Experimental investigation of dynamic response of full-scale RC beams under high-energy impact

Most impact tests of reinforced concrete (RC) structures are small-energy and reduced-scale tests. Due to the size effects under strain rate, there are large differences in the dynamic responses between reduced-scale and fullscale tests, which makes it inappropriate to design full-scale structures under impact loading based on reduced-scale test results. This paper presents the first results to compare the effects of drop weight impact tests on reduced and full-scale reinforced concrete (RC) beams. The experimental results are used to identify limits of applicability of the similarity laws that have been developed based on low-energy impact tests on reduced-scale structures. Due to low stiffness of the reduced-scale specimens, their failure mode is typical of bending. In contrast, the full-scale specimens have much higher bending stiffness and therefore are more prone to shear failure.

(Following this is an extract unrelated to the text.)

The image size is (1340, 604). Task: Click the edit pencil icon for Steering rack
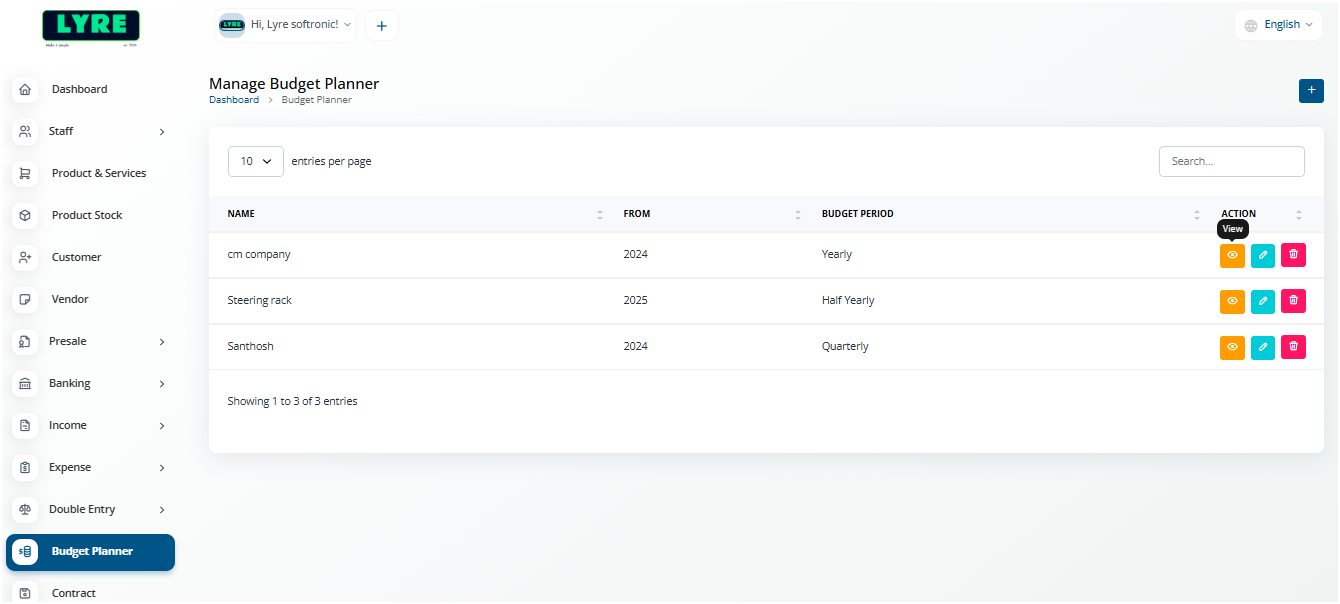coord(1263,301)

Since the ratio of impact force to reaction force decreases as the geometric dimensions of RC beams increase, it is likely that the reaction forces of full-scale RC beams inferred from theories based on the reducedscale impact test will be lower than in real situation, which could lead to unsafe design. The existing effective length analysis method only considers the stage before the impact force reaches the peak value and cannot deal with the change in effective length of full-scale RC beams with nonlinear deformation. The current theory of energy for impact test that considers the total mass of the structure cannot accurately reflect the effect of fullscale tests in which the loss of energy of the structure is much higher than the absorbed energy. The energy analysis method for full-scale structures is more reasonable when considering the effective mass. The guidance of reduced-scale test is not applicable in full-scale test, and the large deviation of forces between the reduced-scale and full-scale structures by using the DLV systems. To rectify these problems, this paper proposes a similarity law for GVH systems.